-- SUPPLIED MATERIAL follows --

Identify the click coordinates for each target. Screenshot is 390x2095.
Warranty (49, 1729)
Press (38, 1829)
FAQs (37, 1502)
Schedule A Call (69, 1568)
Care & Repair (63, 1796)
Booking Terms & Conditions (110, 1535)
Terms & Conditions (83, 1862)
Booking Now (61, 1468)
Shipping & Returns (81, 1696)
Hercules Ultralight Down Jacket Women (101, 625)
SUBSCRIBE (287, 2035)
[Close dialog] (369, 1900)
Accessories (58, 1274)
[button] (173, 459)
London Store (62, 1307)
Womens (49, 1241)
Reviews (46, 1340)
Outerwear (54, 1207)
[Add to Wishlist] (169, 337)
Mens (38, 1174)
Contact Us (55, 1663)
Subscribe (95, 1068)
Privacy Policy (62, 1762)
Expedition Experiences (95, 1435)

-- SUPPLIED MATERIAL concluded --
-- SUPPLIED MATERIAL follows --

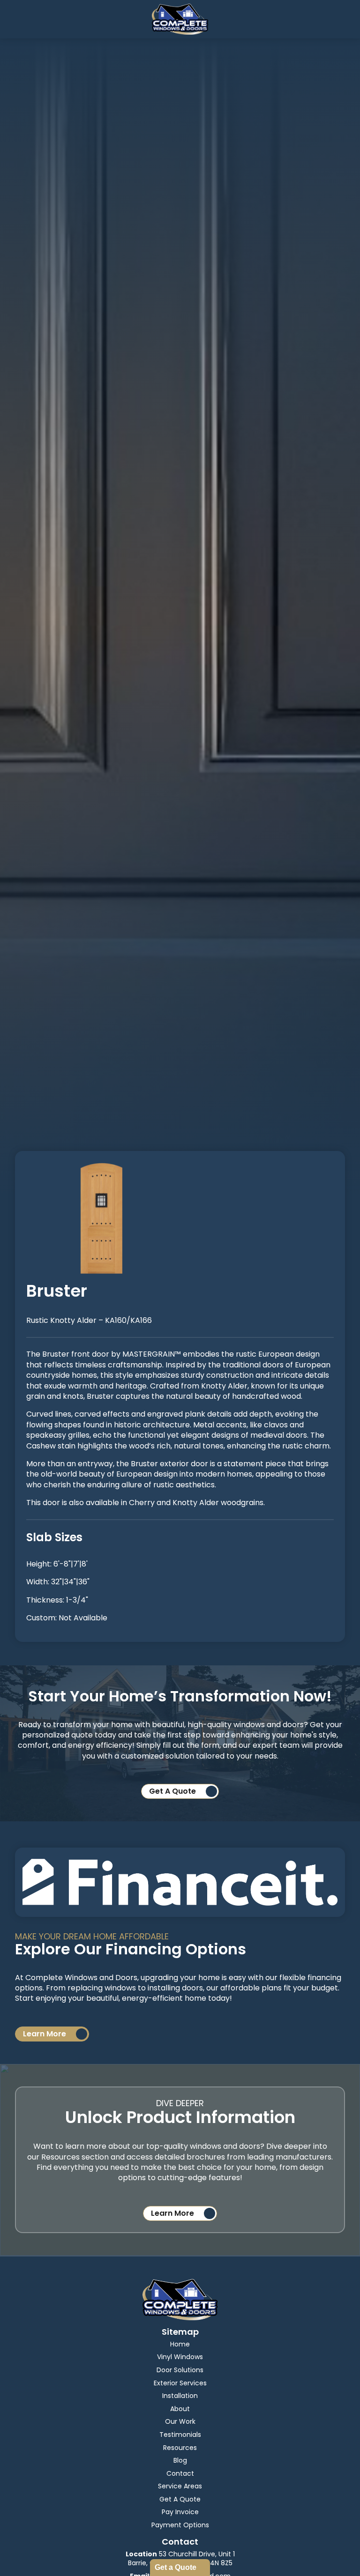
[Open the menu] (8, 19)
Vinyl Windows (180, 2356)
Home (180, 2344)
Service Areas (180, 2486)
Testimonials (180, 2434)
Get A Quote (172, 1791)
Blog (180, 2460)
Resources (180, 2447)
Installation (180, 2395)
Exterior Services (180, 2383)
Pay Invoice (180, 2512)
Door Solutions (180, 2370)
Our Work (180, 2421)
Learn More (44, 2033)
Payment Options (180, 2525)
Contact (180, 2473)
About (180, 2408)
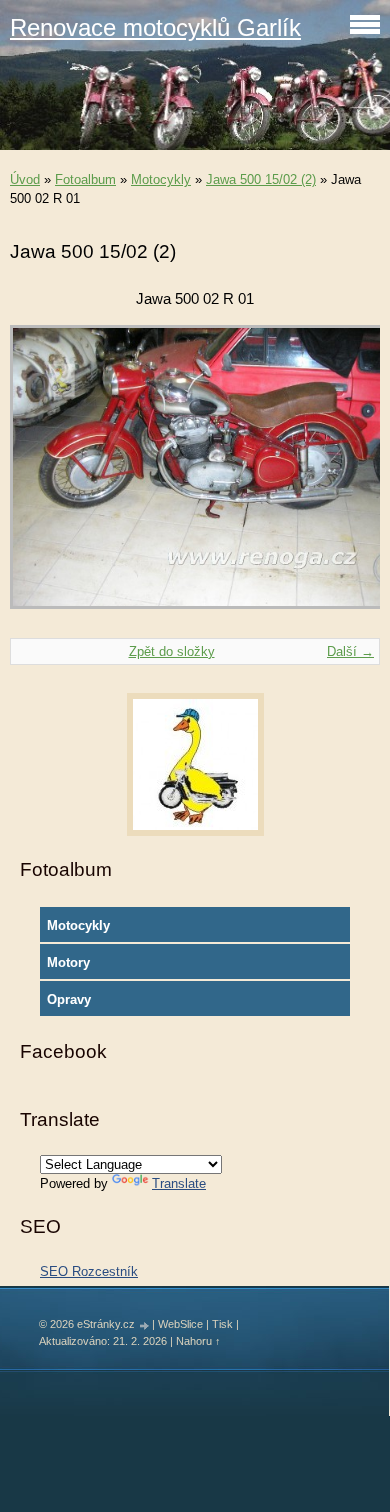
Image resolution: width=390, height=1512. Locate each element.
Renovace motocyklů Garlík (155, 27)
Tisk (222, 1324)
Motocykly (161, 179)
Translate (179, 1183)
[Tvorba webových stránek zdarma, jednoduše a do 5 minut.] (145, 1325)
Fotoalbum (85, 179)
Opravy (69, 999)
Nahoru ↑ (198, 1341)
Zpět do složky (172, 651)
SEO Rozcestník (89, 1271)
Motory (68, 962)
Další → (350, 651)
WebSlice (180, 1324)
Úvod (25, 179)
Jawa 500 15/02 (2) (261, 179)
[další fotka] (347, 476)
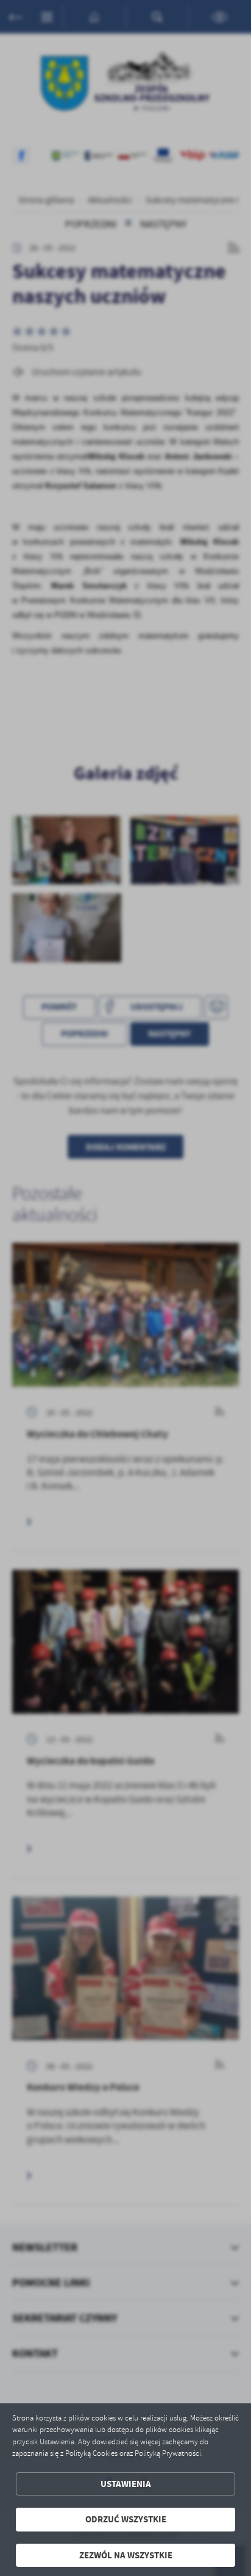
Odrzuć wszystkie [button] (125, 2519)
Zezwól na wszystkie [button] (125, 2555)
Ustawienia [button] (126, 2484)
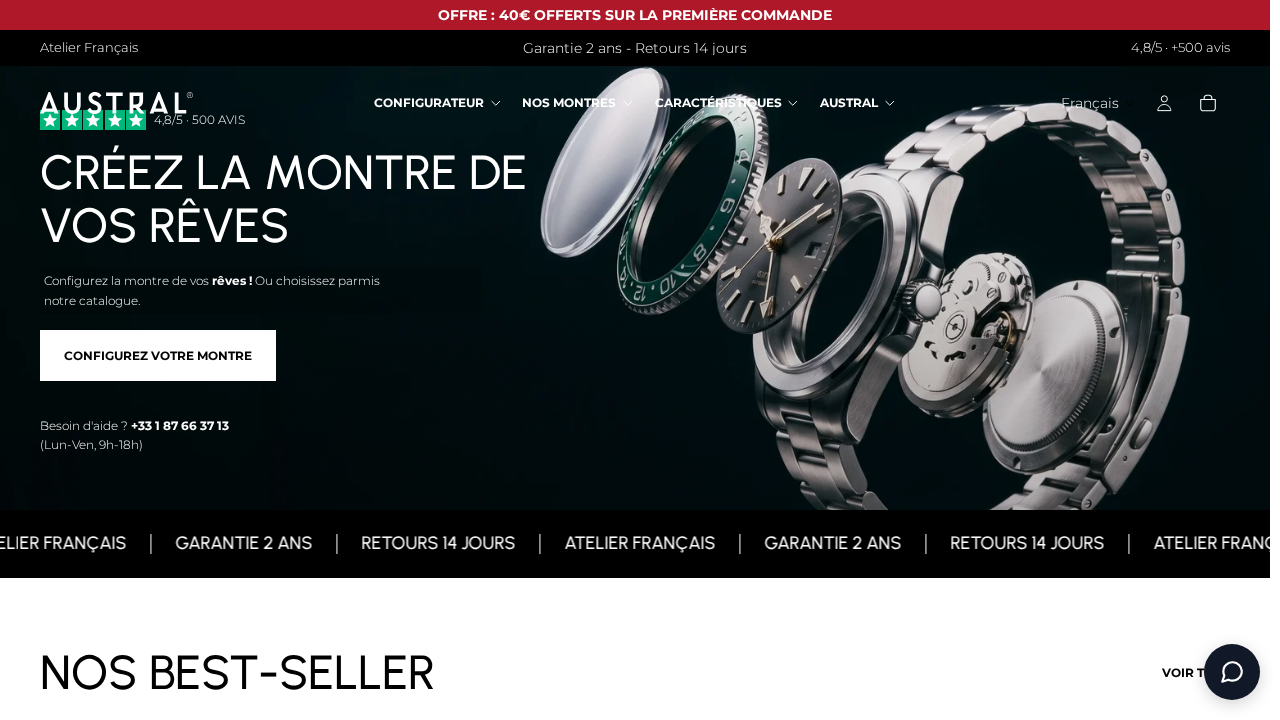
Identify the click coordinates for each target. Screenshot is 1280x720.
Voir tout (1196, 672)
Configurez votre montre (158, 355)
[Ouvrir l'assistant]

-- SUPPLIED MATERIAL concluded --

* WORK ORDER
Given the records above, reproduce precisely and only the lines between the line holding "Press (38, 1829)" and the line holding "[Close dialog] (369, 1900)", inclusive.

* OUTPUT FOR THIS TASK
Press (38, 1829)
FAQs (37, 1502)
Schedule A Call (69, 1568)
Care & Repair (63, 1796)
Booking Terms & Conditions (110, 1535)
Terms & Conditions (83, 1862)
Booking Now (61, 1468)
Shipping & Returns (81, 1696)
Hercules Ultralight Down Jacket Women (101, 625)
SUBSCRIBE (287, 2035)
[Close dialog] (369, 1900)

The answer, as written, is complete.